Texto fornecido:
***

Embarques domésticos
Evolução da navegação de cabotagem no Brasil em contêiners
Ano mil TEUs*
2011 423,8
2012 545,6
2013 695,9
2014 770,4
2015 865,9
2016 865,4
2017 961,4
2018 1.074,7
2019 1.119,9
2020 1.072,9
2021 1.222,1

(*)Twenty feet equivalent unit (unidade equivalente a um contêiner de 20 pés) - Fonte: ABAC

No Porto Itapoá, campeão da modalidade em Santa Catarina, a movimentação de cabotagem com origem no porto – essencialmente cargas industriais – cresceu mais de 60% entre janeiro e julho de 2022, na comparação com igual período do ano passado, de acordo com dados da Agência Nacional de Transportes Aquaviários (Antaq). Na média, os embarques com origem nos portos catarinenses cresceram cerca de 14% no período.

***

Listagem para localizar itens descritos
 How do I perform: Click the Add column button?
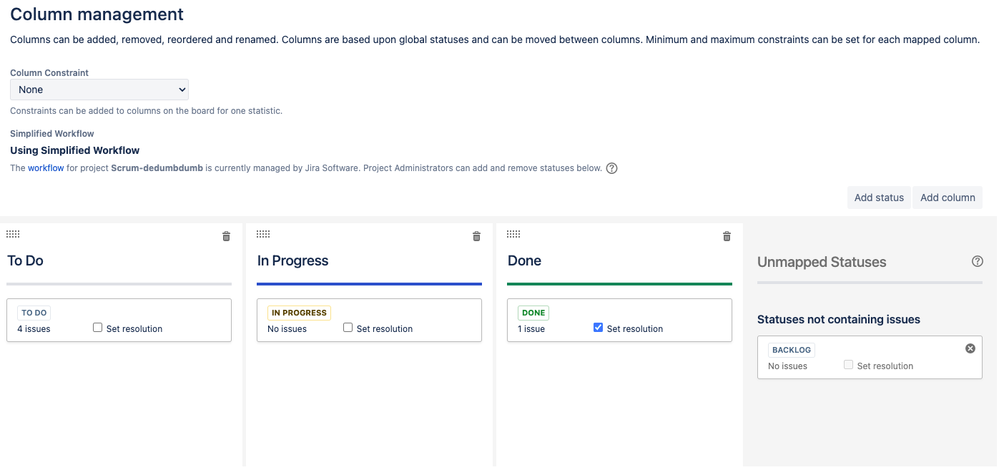tap(947, 197)
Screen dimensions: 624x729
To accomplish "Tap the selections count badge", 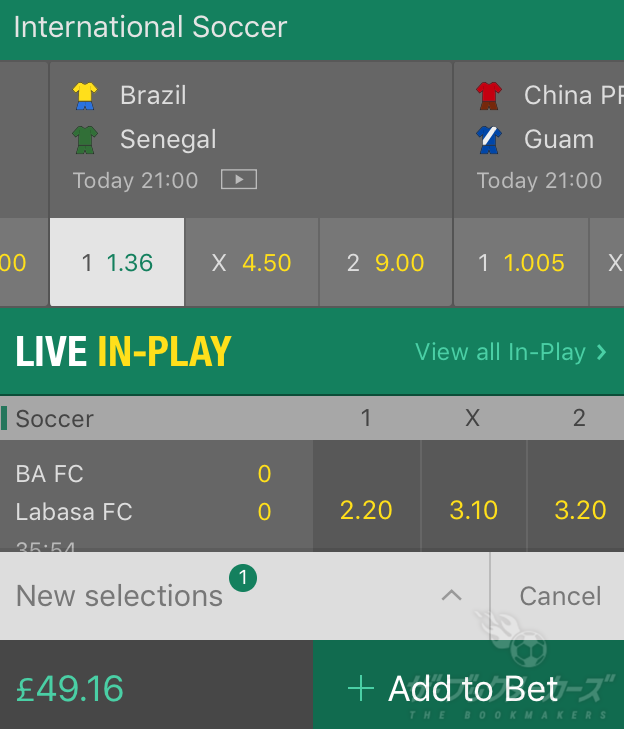I will click(243, 578).
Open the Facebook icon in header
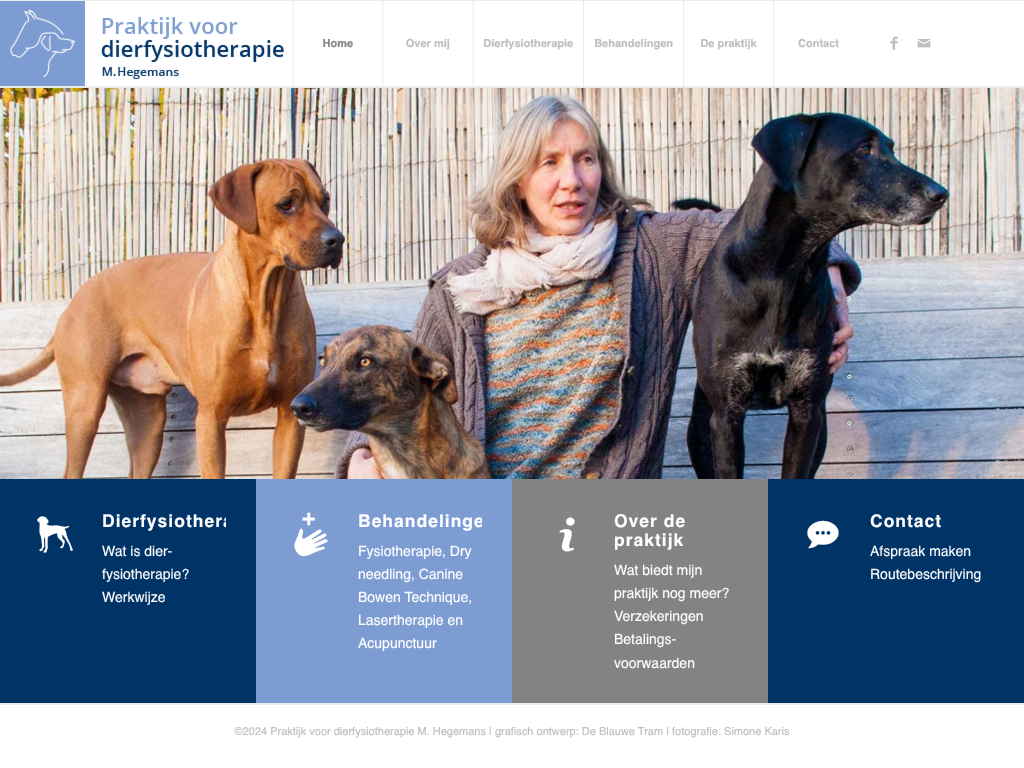 point(894,43)
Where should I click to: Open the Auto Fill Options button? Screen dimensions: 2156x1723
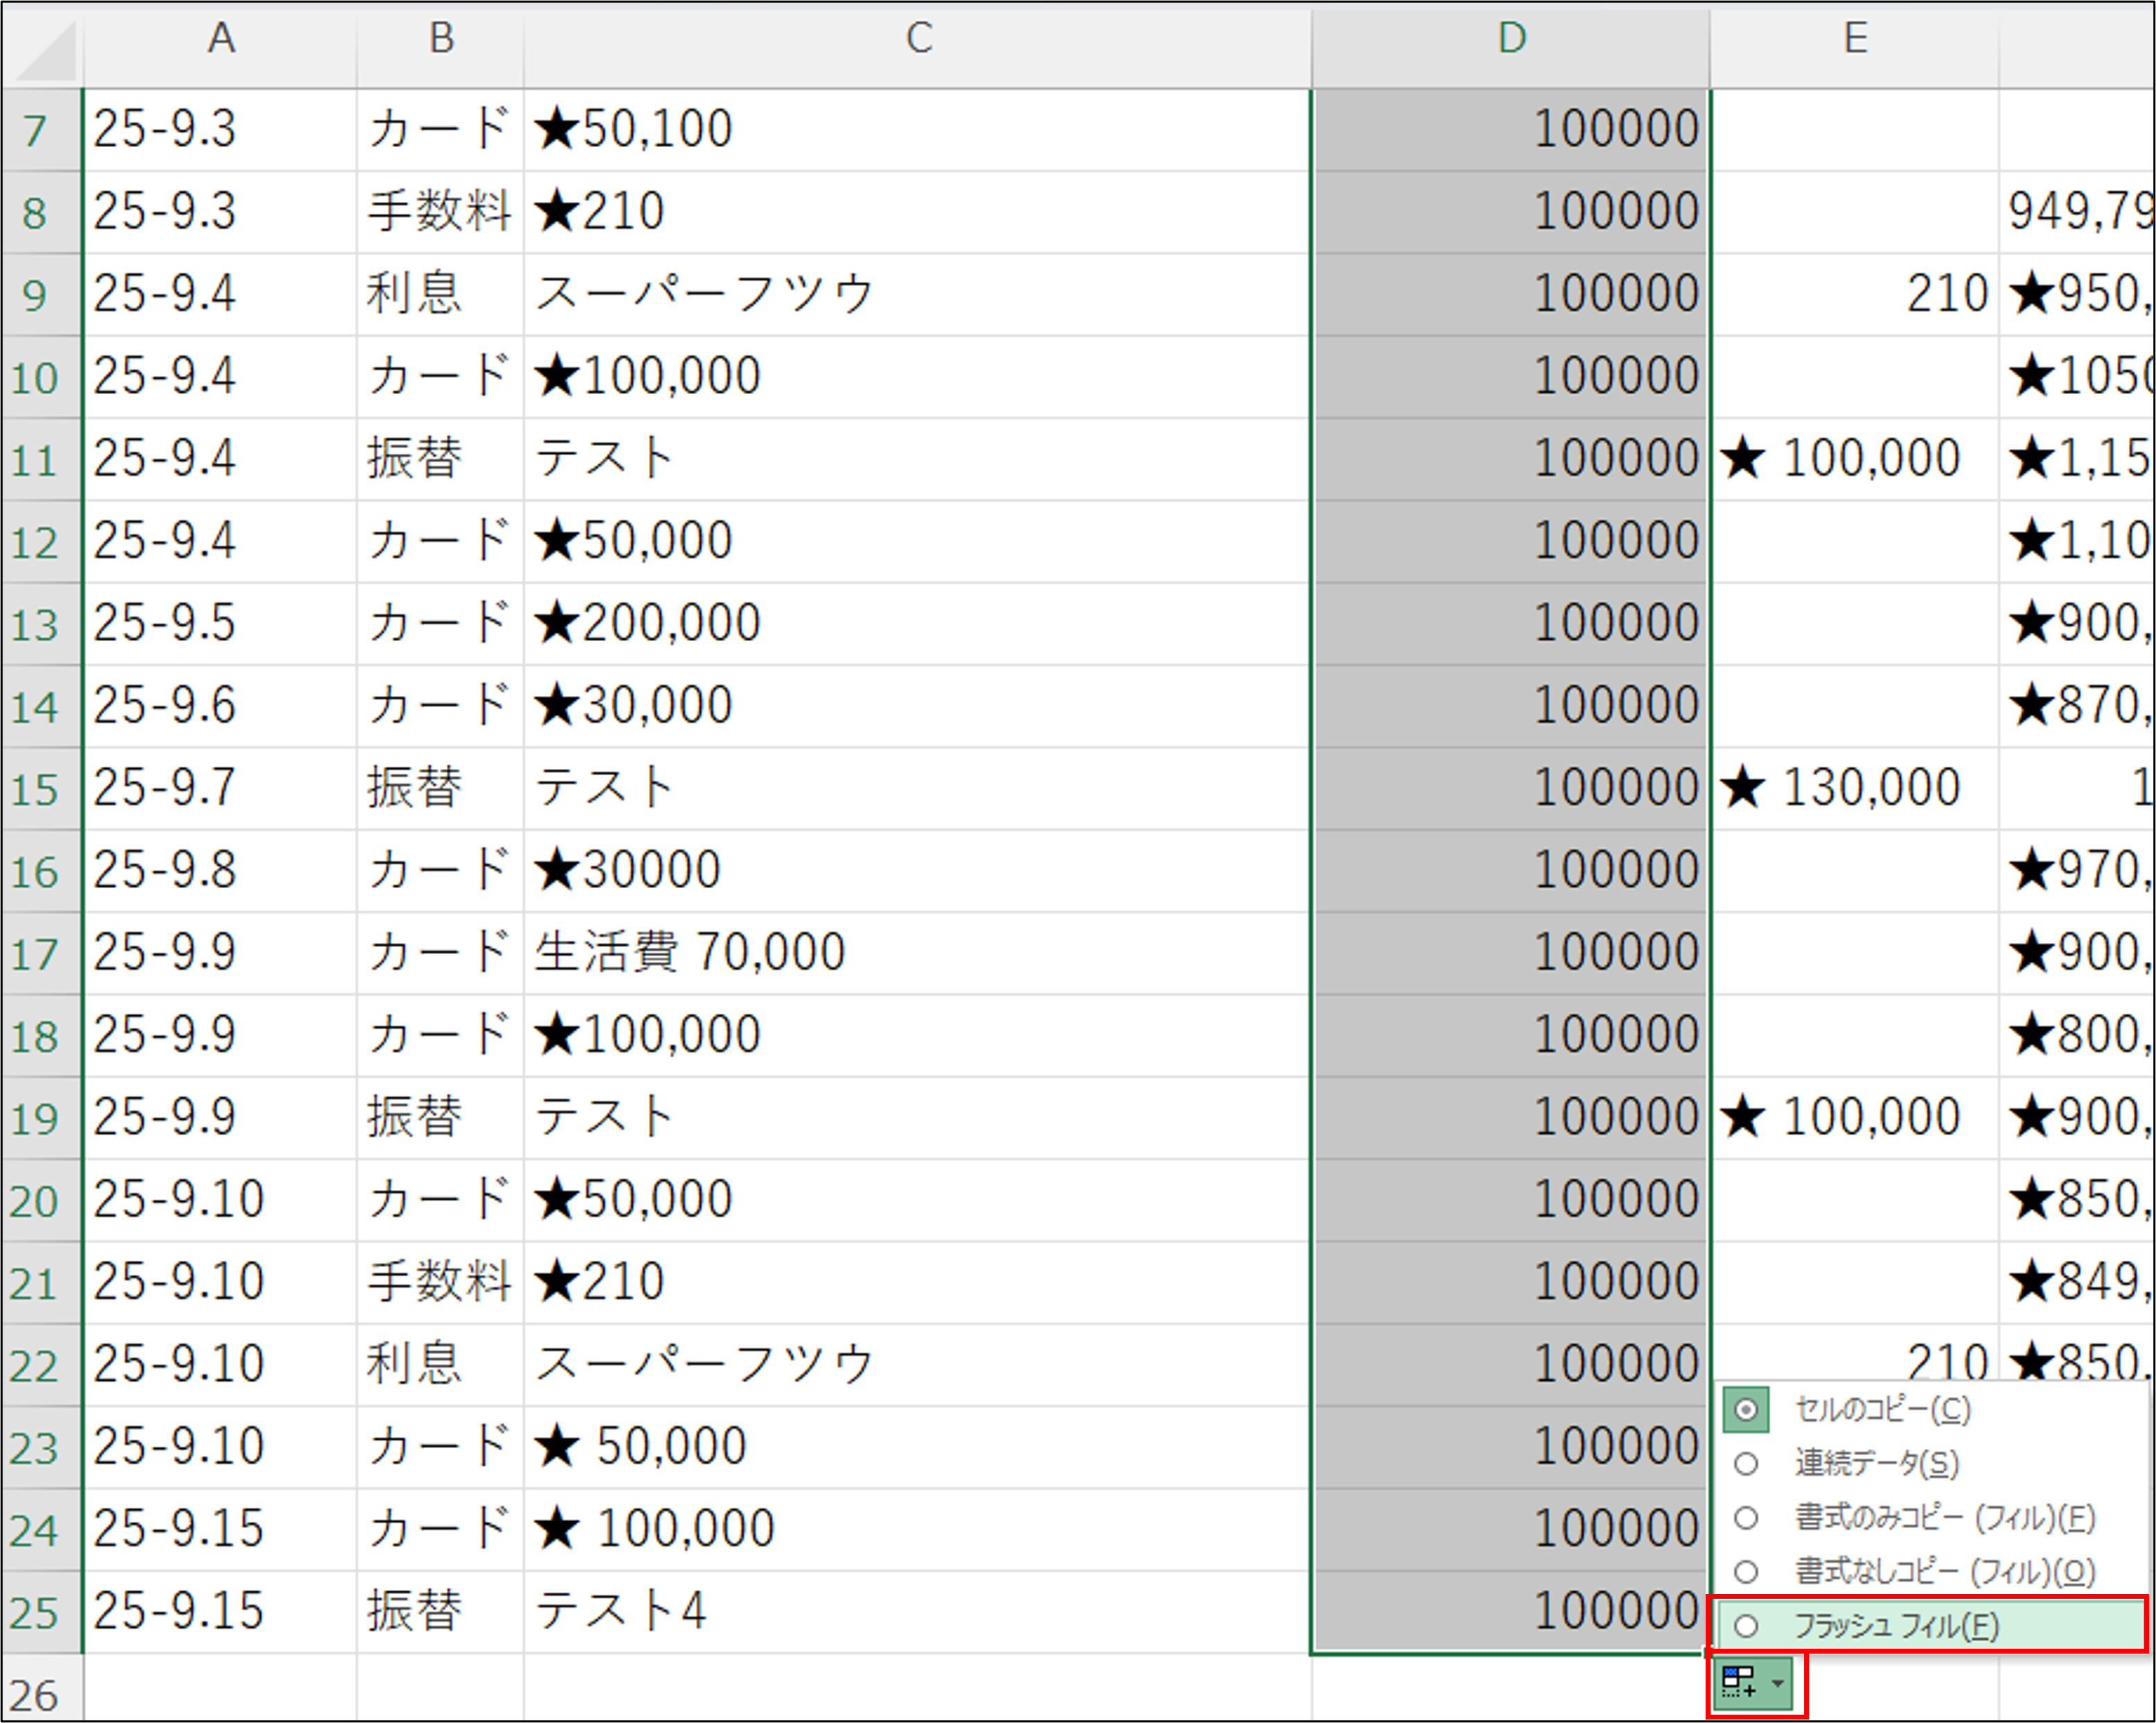[x=1742, y=1683]
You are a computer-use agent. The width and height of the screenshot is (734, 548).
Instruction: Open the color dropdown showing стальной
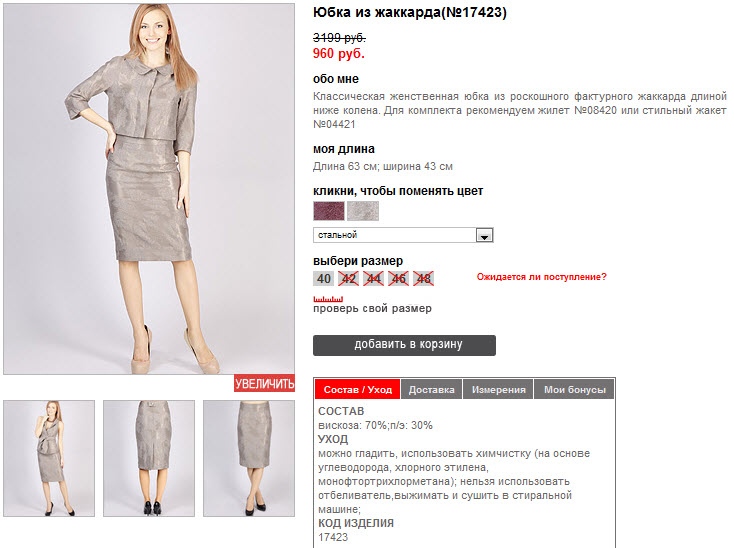[x=403, y=235]
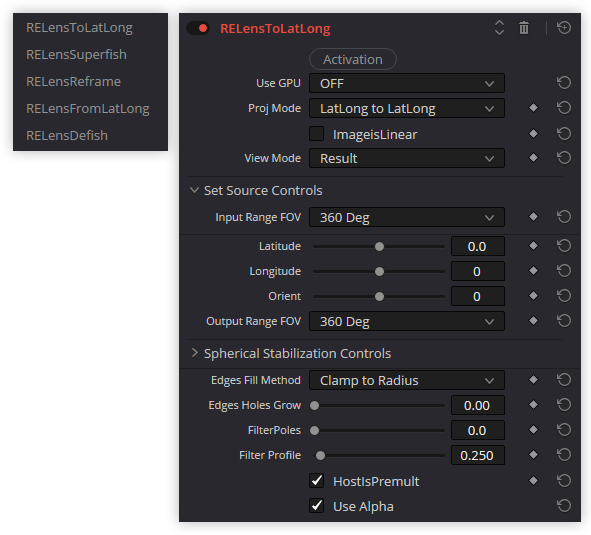Uncheck the HostIsPremult checkbox
The height and width of the screenshot is (535, 591).
pos(316,481)
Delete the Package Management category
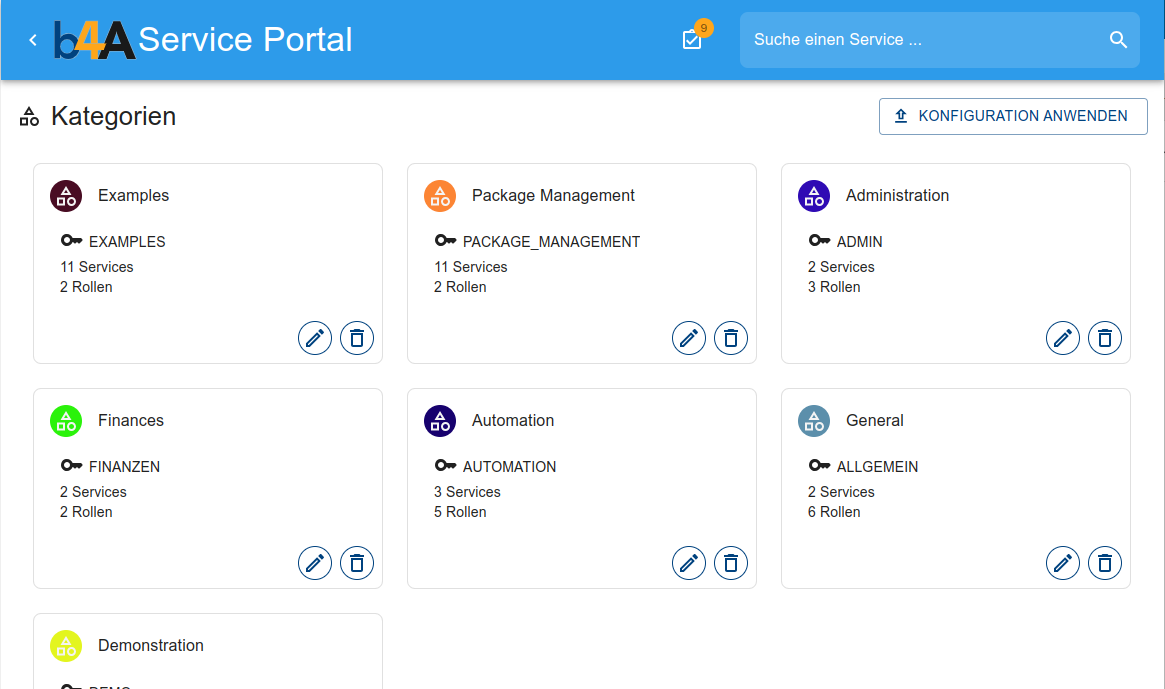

***

Descrição do problema: Transcreva, do texto sobre a cabotagem no Brasil, tudo o que vai de "(*)Twenty feet equivalent" até "14% no período.".

Resposta ao problema:
(*)Twenty feet equivalent unit (unidade equivalente a um contêiner de 20 pés) - Fonte: ABAC

No Porto Itapoá, campeão da modalidade em Santa Catarina, a movimentação de cabotagem com origem no porto – essencialmente cargas industriais – cresceu mais de 60% entre janeiro e julho de 2022, na comparação com igual período do ano passado, de acordo com dados da Agência Nacional de Transportes Aquaviários (Antaq). Na média, os embarques com origem nos portos catarinenses cresceram cerca de 14% no período.